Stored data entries
________________

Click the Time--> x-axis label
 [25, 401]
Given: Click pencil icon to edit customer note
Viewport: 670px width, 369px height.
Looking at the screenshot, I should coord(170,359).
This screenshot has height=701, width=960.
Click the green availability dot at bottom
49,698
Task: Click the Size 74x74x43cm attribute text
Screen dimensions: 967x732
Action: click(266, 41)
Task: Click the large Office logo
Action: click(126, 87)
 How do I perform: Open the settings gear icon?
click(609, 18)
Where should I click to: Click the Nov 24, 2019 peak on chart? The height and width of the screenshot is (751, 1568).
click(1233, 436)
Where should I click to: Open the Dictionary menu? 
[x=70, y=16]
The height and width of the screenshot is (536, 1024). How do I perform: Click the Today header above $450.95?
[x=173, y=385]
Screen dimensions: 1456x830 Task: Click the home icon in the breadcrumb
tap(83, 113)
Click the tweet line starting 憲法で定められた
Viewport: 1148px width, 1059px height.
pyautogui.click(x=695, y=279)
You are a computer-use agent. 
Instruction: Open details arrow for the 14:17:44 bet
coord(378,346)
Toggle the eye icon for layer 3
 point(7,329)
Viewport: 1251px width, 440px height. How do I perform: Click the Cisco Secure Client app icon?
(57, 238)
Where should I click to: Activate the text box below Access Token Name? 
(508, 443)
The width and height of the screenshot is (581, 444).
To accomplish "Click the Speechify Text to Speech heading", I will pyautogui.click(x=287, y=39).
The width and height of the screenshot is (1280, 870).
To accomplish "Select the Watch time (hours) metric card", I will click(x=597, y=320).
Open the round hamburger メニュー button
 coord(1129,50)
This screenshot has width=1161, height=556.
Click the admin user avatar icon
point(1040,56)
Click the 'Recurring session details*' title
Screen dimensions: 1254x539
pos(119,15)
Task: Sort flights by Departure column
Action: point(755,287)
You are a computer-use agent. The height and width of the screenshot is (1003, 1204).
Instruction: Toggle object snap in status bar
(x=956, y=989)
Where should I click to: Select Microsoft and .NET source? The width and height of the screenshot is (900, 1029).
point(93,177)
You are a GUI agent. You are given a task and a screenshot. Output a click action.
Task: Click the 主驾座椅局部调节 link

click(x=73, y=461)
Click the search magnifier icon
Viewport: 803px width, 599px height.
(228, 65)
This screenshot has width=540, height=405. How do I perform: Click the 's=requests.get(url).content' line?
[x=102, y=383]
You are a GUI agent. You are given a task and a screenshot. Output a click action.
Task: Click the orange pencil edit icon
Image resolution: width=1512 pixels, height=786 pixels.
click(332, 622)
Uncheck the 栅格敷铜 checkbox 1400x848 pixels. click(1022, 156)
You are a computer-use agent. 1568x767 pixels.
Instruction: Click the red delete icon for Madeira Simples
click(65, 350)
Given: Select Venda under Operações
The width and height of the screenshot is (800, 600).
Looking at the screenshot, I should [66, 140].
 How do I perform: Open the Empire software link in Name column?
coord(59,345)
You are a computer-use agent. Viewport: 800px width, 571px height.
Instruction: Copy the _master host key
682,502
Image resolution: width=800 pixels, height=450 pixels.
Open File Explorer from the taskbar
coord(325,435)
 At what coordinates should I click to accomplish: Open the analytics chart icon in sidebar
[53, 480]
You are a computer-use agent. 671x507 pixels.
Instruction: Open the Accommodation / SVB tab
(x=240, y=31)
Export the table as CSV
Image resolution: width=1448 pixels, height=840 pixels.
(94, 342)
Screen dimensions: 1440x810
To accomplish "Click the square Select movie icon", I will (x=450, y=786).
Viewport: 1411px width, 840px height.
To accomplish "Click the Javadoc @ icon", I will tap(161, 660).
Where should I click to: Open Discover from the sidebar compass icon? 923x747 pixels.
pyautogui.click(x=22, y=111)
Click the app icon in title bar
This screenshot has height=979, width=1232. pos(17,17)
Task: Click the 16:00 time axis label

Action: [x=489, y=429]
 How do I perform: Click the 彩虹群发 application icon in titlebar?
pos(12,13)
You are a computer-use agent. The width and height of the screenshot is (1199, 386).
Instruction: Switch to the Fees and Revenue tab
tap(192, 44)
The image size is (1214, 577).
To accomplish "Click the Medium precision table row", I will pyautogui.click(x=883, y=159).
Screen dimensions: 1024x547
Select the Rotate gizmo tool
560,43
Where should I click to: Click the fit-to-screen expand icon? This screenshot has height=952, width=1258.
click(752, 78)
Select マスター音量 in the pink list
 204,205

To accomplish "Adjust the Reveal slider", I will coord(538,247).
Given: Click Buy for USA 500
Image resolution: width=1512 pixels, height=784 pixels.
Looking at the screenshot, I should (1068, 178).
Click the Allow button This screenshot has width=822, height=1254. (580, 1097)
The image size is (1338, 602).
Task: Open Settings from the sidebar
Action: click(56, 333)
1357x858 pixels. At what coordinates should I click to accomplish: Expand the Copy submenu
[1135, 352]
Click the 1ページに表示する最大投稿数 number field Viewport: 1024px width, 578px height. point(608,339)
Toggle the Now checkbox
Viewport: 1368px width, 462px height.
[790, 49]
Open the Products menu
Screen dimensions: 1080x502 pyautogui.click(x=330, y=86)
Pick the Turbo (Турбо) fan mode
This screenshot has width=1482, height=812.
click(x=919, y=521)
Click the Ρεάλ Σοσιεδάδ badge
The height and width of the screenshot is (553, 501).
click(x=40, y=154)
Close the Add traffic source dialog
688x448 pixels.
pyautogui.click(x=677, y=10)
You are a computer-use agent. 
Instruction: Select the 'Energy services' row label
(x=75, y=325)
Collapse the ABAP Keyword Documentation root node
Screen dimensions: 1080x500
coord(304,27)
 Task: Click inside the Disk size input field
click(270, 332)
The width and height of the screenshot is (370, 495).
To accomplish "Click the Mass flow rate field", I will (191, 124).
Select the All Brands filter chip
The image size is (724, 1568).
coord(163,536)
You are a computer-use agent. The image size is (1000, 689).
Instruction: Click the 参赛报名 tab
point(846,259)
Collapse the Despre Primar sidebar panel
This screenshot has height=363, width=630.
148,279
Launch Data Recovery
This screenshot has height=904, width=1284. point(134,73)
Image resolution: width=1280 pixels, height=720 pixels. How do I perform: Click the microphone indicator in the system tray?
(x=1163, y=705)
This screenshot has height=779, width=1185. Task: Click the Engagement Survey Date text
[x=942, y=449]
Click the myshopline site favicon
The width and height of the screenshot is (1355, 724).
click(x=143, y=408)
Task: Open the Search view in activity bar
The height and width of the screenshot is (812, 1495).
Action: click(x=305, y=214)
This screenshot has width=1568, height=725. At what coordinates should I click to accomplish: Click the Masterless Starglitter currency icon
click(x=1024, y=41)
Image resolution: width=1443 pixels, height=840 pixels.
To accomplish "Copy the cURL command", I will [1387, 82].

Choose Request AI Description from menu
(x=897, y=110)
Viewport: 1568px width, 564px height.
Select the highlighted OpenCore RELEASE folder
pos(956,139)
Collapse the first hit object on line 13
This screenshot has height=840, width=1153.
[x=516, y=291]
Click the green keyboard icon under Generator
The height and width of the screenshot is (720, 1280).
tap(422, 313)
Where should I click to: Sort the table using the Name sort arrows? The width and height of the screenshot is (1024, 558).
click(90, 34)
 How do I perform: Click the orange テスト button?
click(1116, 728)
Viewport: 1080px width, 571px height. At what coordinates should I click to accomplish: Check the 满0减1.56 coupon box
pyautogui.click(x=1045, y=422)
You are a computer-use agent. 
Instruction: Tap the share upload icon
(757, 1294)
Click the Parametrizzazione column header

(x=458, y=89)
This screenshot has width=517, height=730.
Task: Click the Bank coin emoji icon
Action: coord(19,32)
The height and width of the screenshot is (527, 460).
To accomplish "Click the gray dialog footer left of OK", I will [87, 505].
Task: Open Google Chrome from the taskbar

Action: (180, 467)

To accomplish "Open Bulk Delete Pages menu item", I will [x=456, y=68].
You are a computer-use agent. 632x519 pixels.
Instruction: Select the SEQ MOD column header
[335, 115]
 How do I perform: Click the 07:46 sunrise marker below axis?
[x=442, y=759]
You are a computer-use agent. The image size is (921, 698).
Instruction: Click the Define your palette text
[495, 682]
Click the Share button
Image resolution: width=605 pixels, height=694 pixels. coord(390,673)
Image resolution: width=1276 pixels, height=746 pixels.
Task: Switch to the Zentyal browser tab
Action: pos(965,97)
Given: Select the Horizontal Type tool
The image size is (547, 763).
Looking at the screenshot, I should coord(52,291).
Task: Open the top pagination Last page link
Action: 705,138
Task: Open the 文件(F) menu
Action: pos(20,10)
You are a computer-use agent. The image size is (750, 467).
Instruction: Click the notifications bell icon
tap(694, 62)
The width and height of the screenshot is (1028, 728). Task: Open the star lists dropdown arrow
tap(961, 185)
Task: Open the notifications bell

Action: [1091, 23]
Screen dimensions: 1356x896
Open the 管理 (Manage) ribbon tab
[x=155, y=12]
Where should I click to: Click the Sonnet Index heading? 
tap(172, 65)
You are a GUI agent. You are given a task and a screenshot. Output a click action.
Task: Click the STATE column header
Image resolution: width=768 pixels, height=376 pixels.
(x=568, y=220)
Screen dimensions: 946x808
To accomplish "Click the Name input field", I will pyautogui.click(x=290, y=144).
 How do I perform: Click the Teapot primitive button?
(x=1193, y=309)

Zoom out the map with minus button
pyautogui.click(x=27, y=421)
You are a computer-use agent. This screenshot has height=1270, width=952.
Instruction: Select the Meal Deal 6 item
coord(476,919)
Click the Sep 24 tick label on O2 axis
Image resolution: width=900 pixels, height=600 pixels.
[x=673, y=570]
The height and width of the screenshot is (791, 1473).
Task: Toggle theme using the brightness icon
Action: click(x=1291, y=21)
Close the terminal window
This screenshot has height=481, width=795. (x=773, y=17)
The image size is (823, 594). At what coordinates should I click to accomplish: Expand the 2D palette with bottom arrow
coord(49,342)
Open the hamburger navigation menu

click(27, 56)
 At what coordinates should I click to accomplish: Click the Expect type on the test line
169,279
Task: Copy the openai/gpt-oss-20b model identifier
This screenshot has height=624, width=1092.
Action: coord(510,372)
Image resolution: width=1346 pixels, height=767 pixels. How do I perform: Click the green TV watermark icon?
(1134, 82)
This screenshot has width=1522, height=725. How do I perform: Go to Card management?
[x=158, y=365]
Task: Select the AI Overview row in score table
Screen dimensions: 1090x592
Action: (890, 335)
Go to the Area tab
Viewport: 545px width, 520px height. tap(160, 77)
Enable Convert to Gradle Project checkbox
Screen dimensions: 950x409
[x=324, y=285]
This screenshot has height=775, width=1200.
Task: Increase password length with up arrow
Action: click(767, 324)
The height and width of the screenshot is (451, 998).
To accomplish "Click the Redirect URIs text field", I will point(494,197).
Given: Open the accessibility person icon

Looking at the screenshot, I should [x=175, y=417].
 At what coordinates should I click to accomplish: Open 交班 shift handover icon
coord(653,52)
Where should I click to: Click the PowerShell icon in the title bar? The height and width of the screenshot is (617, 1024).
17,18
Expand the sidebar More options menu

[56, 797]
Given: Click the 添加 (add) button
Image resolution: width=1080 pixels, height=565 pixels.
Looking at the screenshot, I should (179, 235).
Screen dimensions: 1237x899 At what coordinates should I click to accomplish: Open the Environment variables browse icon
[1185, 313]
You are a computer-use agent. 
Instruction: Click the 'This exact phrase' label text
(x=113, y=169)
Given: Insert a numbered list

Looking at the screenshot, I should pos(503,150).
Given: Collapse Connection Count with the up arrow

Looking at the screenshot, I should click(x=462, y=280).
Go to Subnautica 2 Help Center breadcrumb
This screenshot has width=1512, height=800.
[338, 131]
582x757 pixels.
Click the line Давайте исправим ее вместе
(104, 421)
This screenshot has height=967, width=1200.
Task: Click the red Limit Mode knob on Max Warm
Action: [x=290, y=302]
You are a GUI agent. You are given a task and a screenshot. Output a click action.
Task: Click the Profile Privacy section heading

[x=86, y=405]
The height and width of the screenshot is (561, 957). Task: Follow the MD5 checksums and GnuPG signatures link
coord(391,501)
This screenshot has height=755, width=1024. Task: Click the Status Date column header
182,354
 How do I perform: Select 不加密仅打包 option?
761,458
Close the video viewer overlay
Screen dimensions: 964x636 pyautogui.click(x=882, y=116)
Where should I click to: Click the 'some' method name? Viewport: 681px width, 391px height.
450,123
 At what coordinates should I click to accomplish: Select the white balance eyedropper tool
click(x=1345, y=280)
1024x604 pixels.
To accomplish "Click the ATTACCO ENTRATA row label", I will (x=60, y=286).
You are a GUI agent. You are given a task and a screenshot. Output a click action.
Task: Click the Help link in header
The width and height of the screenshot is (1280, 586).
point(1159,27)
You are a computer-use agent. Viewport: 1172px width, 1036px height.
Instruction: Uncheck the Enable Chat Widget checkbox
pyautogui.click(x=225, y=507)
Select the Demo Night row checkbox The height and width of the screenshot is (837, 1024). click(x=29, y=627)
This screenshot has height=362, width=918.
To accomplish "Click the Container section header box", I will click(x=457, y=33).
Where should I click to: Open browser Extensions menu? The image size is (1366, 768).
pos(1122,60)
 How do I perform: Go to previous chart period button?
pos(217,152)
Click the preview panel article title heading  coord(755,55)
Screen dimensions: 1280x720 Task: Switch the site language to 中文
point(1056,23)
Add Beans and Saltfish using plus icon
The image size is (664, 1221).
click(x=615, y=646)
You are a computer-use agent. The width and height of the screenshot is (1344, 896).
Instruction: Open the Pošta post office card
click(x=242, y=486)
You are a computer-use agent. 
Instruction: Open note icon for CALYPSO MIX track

________________

> Goal of the exercise: Search the entries above for the string "pencil". Copy each line in which it appears.

> Exercise answer:
Given: Click pencil icon to edit customer note
Task: Click the orange pencil edit icon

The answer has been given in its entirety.